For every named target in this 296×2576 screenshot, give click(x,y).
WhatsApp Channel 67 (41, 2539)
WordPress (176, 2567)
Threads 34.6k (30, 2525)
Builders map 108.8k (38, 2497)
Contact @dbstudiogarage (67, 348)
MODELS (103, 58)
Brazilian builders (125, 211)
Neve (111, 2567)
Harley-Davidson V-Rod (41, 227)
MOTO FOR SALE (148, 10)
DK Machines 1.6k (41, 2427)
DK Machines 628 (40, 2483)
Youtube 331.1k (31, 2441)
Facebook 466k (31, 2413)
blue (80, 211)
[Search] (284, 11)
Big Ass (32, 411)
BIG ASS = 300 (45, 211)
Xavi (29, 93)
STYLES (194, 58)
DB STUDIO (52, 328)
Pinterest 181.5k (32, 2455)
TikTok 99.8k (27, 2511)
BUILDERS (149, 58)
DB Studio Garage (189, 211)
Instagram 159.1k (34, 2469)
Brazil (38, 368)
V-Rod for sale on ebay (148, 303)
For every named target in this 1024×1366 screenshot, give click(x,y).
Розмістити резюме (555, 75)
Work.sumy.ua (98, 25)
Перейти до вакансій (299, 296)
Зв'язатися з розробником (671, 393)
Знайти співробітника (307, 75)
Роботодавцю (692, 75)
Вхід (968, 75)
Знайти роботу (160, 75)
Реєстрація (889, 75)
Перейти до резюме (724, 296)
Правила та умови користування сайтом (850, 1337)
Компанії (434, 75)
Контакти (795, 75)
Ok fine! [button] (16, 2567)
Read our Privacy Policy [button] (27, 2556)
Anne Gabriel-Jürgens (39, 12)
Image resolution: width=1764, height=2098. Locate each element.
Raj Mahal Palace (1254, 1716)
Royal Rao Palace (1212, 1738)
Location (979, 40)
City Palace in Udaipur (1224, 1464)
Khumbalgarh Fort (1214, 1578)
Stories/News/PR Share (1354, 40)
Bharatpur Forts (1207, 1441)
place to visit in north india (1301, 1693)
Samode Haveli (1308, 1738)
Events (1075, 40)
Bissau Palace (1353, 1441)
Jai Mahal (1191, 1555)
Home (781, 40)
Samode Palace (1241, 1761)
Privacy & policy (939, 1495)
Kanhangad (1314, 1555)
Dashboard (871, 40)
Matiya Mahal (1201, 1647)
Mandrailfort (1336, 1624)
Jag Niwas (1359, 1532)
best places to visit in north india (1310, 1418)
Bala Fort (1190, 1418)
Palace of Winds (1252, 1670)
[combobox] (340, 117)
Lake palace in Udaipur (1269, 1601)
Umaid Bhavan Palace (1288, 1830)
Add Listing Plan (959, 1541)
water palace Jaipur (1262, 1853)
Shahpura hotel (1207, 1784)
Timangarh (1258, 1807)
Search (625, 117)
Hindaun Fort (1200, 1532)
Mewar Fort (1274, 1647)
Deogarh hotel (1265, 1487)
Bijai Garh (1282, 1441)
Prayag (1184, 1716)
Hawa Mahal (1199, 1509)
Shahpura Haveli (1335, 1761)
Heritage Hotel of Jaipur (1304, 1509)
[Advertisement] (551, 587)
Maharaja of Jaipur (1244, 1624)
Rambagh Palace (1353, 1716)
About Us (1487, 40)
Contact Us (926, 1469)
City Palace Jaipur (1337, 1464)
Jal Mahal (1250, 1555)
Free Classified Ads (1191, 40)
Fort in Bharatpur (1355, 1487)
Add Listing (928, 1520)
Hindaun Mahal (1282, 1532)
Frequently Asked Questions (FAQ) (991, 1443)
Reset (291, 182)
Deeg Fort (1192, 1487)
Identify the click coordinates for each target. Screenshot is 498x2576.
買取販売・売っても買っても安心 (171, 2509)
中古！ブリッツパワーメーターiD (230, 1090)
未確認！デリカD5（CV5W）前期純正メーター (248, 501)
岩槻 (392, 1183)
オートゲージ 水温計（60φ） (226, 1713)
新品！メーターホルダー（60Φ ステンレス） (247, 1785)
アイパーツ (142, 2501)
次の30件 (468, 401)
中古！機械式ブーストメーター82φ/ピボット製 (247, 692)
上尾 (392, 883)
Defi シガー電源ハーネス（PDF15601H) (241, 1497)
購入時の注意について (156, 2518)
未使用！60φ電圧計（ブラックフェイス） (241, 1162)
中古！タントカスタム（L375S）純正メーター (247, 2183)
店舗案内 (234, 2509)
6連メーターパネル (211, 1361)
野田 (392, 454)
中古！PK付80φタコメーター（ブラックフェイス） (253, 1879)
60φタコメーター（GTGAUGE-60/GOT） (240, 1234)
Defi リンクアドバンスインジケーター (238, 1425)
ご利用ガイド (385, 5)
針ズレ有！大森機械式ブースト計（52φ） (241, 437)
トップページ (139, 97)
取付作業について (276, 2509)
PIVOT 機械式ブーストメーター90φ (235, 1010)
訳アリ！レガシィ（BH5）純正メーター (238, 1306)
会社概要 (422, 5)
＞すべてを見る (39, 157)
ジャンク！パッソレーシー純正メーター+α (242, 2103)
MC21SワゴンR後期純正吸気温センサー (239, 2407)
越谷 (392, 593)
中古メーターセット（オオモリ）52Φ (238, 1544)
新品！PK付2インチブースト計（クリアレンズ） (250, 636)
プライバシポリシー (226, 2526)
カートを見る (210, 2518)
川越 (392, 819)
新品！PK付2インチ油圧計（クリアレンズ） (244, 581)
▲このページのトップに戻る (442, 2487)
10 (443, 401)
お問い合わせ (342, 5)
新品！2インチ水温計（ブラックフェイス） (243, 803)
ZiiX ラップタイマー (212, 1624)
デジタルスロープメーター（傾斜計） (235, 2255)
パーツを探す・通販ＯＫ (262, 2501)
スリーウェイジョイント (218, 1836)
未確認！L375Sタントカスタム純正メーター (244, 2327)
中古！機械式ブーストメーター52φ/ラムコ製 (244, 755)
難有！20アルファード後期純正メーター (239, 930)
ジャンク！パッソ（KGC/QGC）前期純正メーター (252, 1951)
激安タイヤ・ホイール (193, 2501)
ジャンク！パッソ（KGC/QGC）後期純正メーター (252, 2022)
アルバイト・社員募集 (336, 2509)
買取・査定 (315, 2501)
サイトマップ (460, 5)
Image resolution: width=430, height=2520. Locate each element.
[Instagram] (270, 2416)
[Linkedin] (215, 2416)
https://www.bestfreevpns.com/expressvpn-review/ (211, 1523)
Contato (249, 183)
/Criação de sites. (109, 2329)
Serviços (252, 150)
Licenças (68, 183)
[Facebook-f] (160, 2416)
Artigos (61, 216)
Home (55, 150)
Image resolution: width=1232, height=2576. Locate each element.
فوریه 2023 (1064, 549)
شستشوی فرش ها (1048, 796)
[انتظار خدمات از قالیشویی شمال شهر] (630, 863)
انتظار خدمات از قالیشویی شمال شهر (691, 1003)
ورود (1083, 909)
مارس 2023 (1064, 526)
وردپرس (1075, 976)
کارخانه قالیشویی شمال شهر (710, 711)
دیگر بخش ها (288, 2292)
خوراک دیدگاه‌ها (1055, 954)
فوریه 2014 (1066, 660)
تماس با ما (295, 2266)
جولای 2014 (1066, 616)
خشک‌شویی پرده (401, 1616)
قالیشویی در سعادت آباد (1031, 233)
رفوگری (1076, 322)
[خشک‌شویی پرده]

☆ ☆ ☆ ☆ ☆ ☆ ☆

EXERCISE:
Please transcribe the material above in full, keeping every character intact.

RESPONSE AREA:
For every named target in this 296×2576 screenshot, give click(x,y).
WhatsApp Channel 67 (41, 2539)
WordPress (176, 2567)
Threads 34.6k (30, 2525)
Builders map 108.8k (38, 2497)
Contact @dbstudiogarage (67, 348)
MODELS (103, 58)
Brazilian builders (125, 211)
Neve (111, 2567)
Harley-Davidson V-Rod (41, 227)
MOTO FOR SALE (148, 10)
DK Machines 1.6k (41, 2427)
DK Machines 628 (40, 2483)
Youtube 331.1k (31, 2441)
Facebook 466k (31, 2413)
blue (80, 211)
[Search] (284, 11)
Big Ass (32, 411)
BIG ASS = 300 (45, 211)
Xavi (29, 93)
STYLES (194, 58)
DB STUDIO (52, 328)
Pinterest 181.5k (32, 2455)
TikTok 99.8k (27, 2511)
BUILDERS (149, 58)
DB Studio Garage (189, 211)
Instagram 159.1k (34, 2469)
Brazil (38, 368)
V-Rod for sale on ebay (148, 303)
For every named target in this 1024×1366 screenshot, give click(x,y).
Розмістити резюме (555, 75)
Work.sumy.ua (98, 25)
Перейти до вакансій (299, 296)
Зв'язатися з розробником (671, 393)
Знайти співробітника (307, 75)
Роботодавцю (692, 75)
Вхід (968, 75)
Знайти роботу (160, 75)
Реєстрація (889, 75)
Перейти до резюме (724, 296)
Правила та умови користування сайтом (850, 1337)
Компанії (434, 75)
Контакти (795, 75)
Ok fine! [button] (16, 2567)
Read our Privacy Policy [button] (27, 2556)
Anne Gabriel-Jürgens (39, 12)
Image resolution: width=1764, height=2098. Locate each element.
Raj Mahal Palace (1254, 1716)
Royal Rao Palace (1212, 1738)
Location (979, 40)
City Palace in Udaipur (1224, 1464)
Khumbalgarh Fort (1214, 1578)
Stories/News/PR Share (1354, 40)
Bharatpur Forts (1207, 1441)
place to visit in north india (1301, 1693)
Samode Haveli (1308, 1738)
Events (1075, 40)
Bissau Palace (1353, 1441)
Jai Mahal (1191, 1555)
Home (781, 40)
Samode Palace (1241, 1761)
Privacy & policy (939, 1495)
Kanhangad (1314, 1555)
Dashboard (871, 40)
Matiya Mahal (1201, 1647)
Mandrailfort (1336, 1624)
Jag Niwas (1359, 1532)
best places to visit in north india (1310, 1418)
Bala Fort (1190, 1418)
Palace of Winds (1252, 1670)
[combobox] (340, 117)
Lake palace in Udaipur (1269, 1601)
Umaid Bhavan Palace (1288, 1830)
Add Listing Plan (959, 1541)
water palace Jaipur (1262, 1853)
Shahpura hotel (1207, 1784)
Timangarh (1258, 1807)
Search (625, 117)
Hindaun Fort (1200, 1532)
Mewar Fort (1274, 1647)
Deogarh hotel (1265, 1487)
Bijai Garh (1282, 1441)
Prayag (1184, 1716)
Hawa Mahal (1199, 1509)
Shahpura Haveli (1335, 1761)
Heritage Hotel of Jaipur (1304, 1509)
[Advertisement] (551, 587)
Maharaja of Jaipur (1244, 1624)
Rambagh Palace (1353, 1716)
About Us (1487, 40)
Contact Us (926, 1469)
City Palace Jaipur (1337, 1464)
Jal Mahal (1250, 1555)
Free Classified Ads (1191, 40)
Fort in Bharatpur (1355, 1487)
Add Listing (928, 1520)
Hindaun Mahal (1282, 1532)
Frequently Asked Questions (FAQ) (991, 1443)
Reset (291, 182)
Deeg Fort (1192, 1487)
Identify the click coordinates for each target. Screenshot is 498x2576.
買取販売・売っても買っても安心 (171, 2509)
中古！ブリッツパワーメーターiD (230, 1090)
未確認！デリカD5（CV5W）前期純正メーター (248, 501)
岩槻 (392, 1183)
オートゲージ 水温計（60φ） (226, 1713)
新品！メーターホルダー（60Φ ステンレス） (247, 1785)
アイパーツ (142, 2501)
次の30件 (468, 401)
中古！機械式ブーストメーター82φ/ピボット製 (247, 692)
上尾 (392, 883)
Defi シガー電源ハーネス（PDF15601H) (241, 1497)
購入時の注意について (156, 2518)
未使用！60φ電圧計（ブラックフェイス） (241, 1162)
中古！タントカスタム（L375S）純正メーター (247, 2183)
店舗案内 (234, 2509)
6連メーターパネル (211, 1361)
野田 (392, 454)
中古！PK付80φタコメーター（ブラックフェイス） (253, 1879)
60φタコメーター（GTGAUGE-60/GOT） (240, 1234)
Defi リンクアドバンスインジケーター (238, 1425)
ご利用ガイド (385, 5)
針ズレ有！大森機械式ブースト計（52φ） (241, 437)
トップページ (139, 97)
取付作業について (276, 2509)
PIVOT 機械式ブーストメーター90φ (235, 1010)
訳アリ！レガシィ（BH5）純正メーター (238, 1306)
会社概要 (422, 5)
＞すべてを見る (39, 157)
ジャンク！パッソレーシー純正メーター+α (242, 2103)
MC21SワゴンR後期純正吸気温センサー (239, 2407)
越谷 (392, 593)
中古メーターセット（オオモリ）52Φ (238, 1544)
新品！PK付2インチブースト計（クリアレンズ） (250, 636)
プライバシポリシー (226, 2526)
カートを見る (210, 2518)
川越 (392, 819)
新品！PK付2インチ油圧計（クリアレンズ） (244, 581)
▲このページのトップに戻る (442, 2487)
10 (443, 401)
お問い合わせ (342, 5)
新品！2インチ水温計（ブラックフェイス） (243, 803)
ZiiX ラップタイマー (212, 1624)
デジタルスロープメーター（傾斜計） (235, 2255)
パーツを探す・通販ＯＫ (262, 2501)
スリーウェイジョイント (218, 1836)
未確認！L375Sタントカスタム純正メーター (244, 2327)
中古！機械式ブーストメーター52φ/ラムコ製 (244, 755)
難有！20アルファード後期純正メーター (239, 930)
ジャンク！パッソ（KGC/QGC）前期純正メーター (252, 1951)
激安タイヤ・ホイール (193, 2501)
ジャンク！パッソ（KGC/QGC）後期純正メーター (252, 2022)
アルバイト・社員募集 (336, 2509)
買取・査定 (315, 2501)
サイトマップ (460, 5)
Image resolution: width=430, height=2520. Locate each element.
[Instagram] (270, 2416)
[Linkedin] (215, 2416)
https://www.bestfreevpns.com/expressvpn-review/ (211, 1523)
Contato (249, 183)
/Criação de sites. (109, 2329)
Serviços (252, 150)
Licenças (68, 183)
[Facebook-f] (160, 2416)
Artigos (61, 216)
Home (55, 150)
Image resolution: width=1232, height=2576. Locate each element.
فوریه 2023 (1064, 549)
شستشوی فرش ها (1048, 796)
[انتظار خدمات از قالیشویی شمال شهر] (630, 863)
انتظار خدمات از قالیشویی شمال شهر (691, 1003)
ورود (1083, 909)
مارس 2023 (1064, 526)
وردپرس (1075, 976)
کارخانه قالیشویی شمال شهر (710, 711)
دیگر بخش ها (288, 2292)
خوراک دیدگاه‌ها (1055, 954)
فوریه 2014 (1066, 660)
تماس با ما (295, 2266)
جولای 2014 (1066, 616)
خشک‌شویی پرده (401, 1616)
قالیشویی در سعادت آباد (1031, 233)
رفوگری (1076, 322)
[خشک‌شویی پرده]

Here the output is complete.